TsubakiIn my case it would be education. The students entering Japanese art universities now have fallen to a sixth of peak levels; the drop has been so dramatic. The weak economy is the biggest factor, but the there are many other factors including the view that an art graduate won't be able to get a job. The fact is however, there are many roles for art in today's society. The art I'm talking about is more like "community design". I know of a case where a woman in Tokyo who graduated from an art university went to the countryside and helped transform a town. There are many other similar examples.
The biggest strength of art students lies in their ability to actually get work done in a place and also in their ability to create things. They have the skills to communicate and to give form to expression. Graduates with degrees in economics or law don't have their level of skills. People who have graduated from art universities can draw their own illustrations, make advertising materials for the town hall, or even build a website. If a pretty girl went along to the town office and proposed a design she has in mind, the men are likely to promptly say yes. (laughs)
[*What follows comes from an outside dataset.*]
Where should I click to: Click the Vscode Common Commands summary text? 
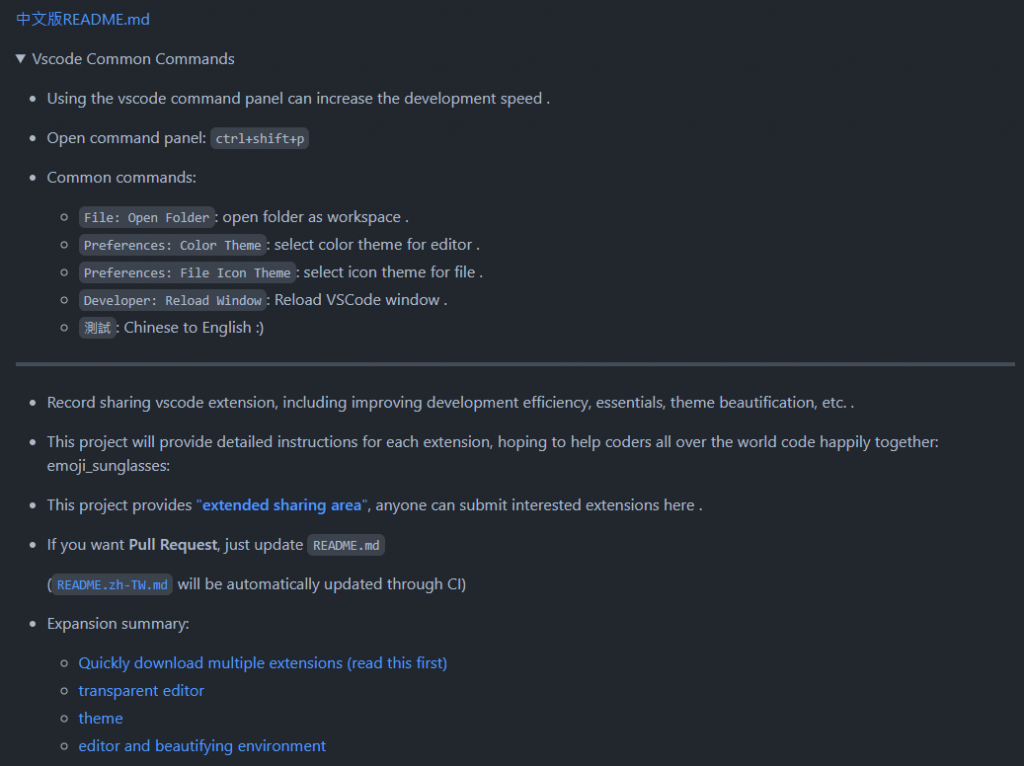click(133, 59)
In that respect, I think art students, particularly female art students, have a great deal of potential to create new designs for Japanese regions. But every year, the number of students entering art universities is falling by about 10%, so I suppose that people are not fully aware of that potential. Perhaps there are not enough role models like you, Nagashima-san. Maybe we shouldn't use the words "art" or "design" but declare that the schools will "mass-produce Rikako Nagashima-san". Maybe we should have a new department called "Department for mass-producing Rikako Nagashima."
NagashimaThat sounds frightening. (laughs)
TsubakiNo, I think it's a good idea. From now on, competent people who have studied design and art should be going to the countryside. Aside from making my own artworks, I'm putting a lot of energy now into sending out the message that there are lots of opportunities in the regions.